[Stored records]
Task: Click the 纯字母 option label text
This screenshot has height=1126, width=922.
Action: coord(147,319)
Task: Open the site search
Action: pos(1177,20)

• [EXERCISE DETAILS]:
Repeat each entry exactly as it was given.

• [WRITTEN RESPONSE]:
Task: Click the 纯字母 option label text
This screenshot has height=1126, width=922.
Action: coord(147,319)
Task: Open the site search
Action: pos(1177,20)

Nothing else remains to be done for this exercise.